• _Parts of the exercise_
1/ Answer these from the Korova interview:
(a) Under what name was the lease bought when the building was taken over?
(b) What kind of club will the venue be?
(c) Under what brand are Stephen and Craig bringing bands to the city?
2/ Please write out the part of the Korova interview between "We spoke to" and "for the venue?", inclusive.

• _Page excerpt_
--- Start ---
We spoke to the teams behind Korovas past and present.
SevenStreets: Why call it Korova?
Mike Edwards (Area Manager): When the building was taken over the lease was bought as Korova. Although we understand it’s under new ownership and it’s not the creators, we’re not trying to imitate the bar concept they created. This will just be a basement club focused on live music. The bar could have been re-named, but then you will also get people saying that will only ever be Korova. We have some great shows lined up and some amazing secret headliners and club nights coming to the city.
What are your hopes for the venue?
We hope to establish it as not only one of the best small venues in Liverpool but the UK. We want to attract breakthrough bands from all around the country and further afield. We’ve brought in a pair of young new promoters, Stephen and Craig, who are bringing fantastic bands to the city such as Half Moon Run, The 1975 etc under their ‘I Love Live Events’ brand. We also run Lago, Brooklyn Mixer, most recently opened Soho and numerous other places around the city.
--- End ---
• _Listing_
--- Start ---
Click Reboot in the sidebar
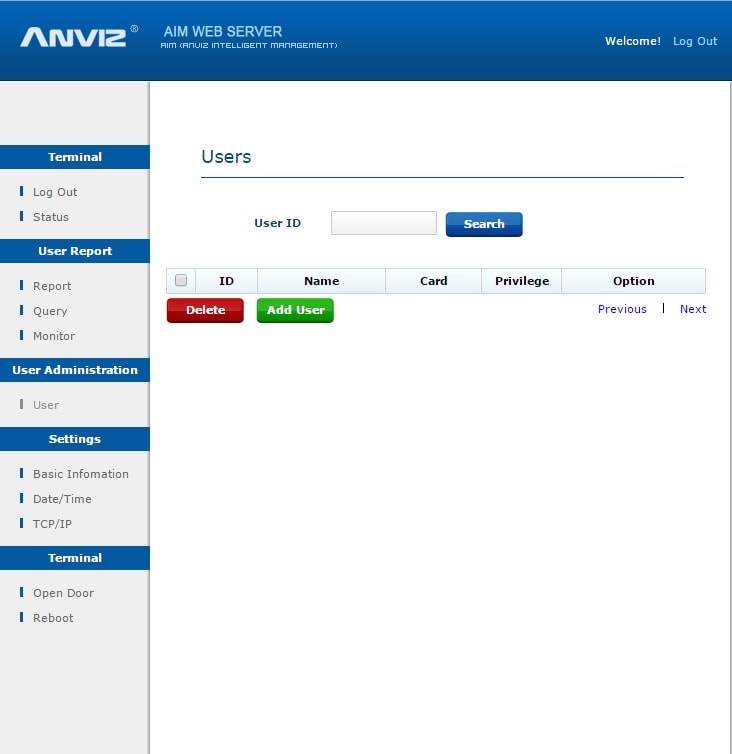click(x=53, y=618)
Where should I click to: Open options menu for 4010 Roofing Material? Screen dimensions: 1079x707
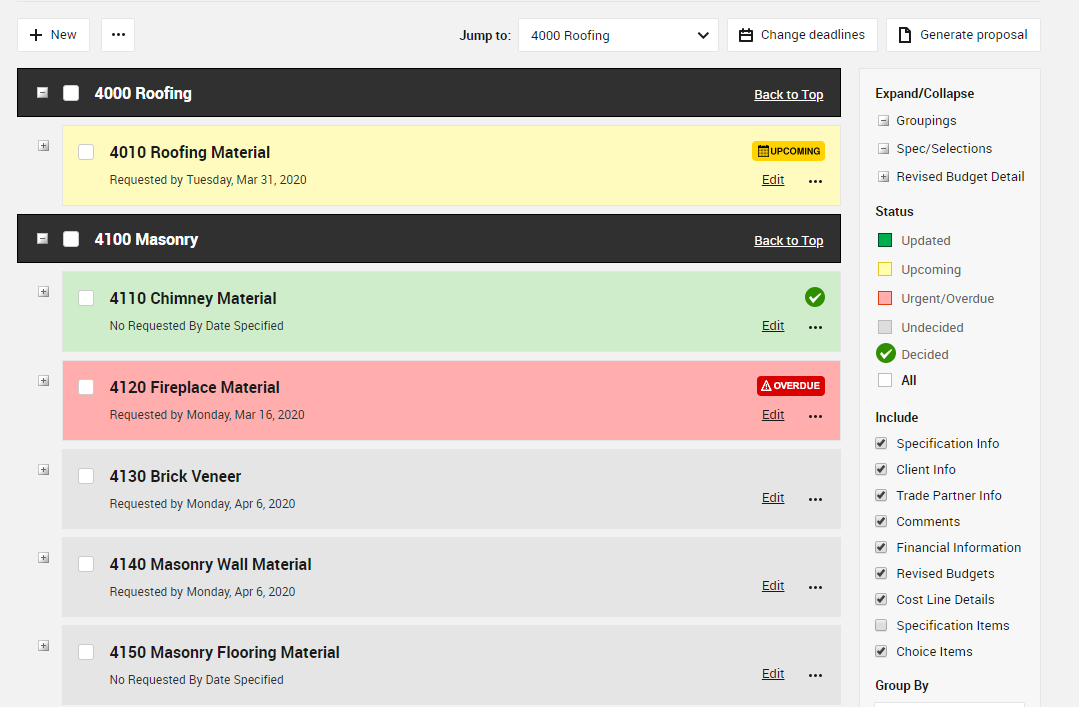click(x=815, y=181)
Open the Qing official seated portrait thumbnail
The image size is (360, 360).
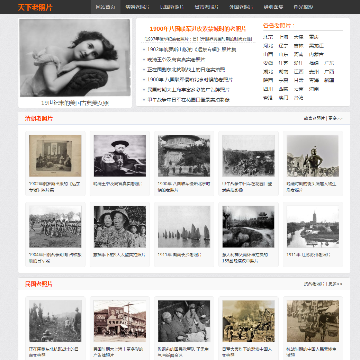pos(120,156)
--- End ---
• _Answers to the tasks_
1/
(a) Korova
(b) A basement club focused on live music
(c) 'I Love Live Events'

2/
We spoke to the teams behind Korovas past and present.
SevenStreets: Why call it Korova?
Mike Edwards (Area Manager): When the building was taken over the lease was bought as Korova. Although we understand it’s under new ownership and it’s not the creators, we’re not trying to imitate the bar concept they created. This will just be a basement club focused on live music. The bar could have been re-named, but then you will also get people saying that will only ever be Korova. We have some great shows lined up and some amazing secret headliners and club nights coming to the city.
What are your hopes for the venue?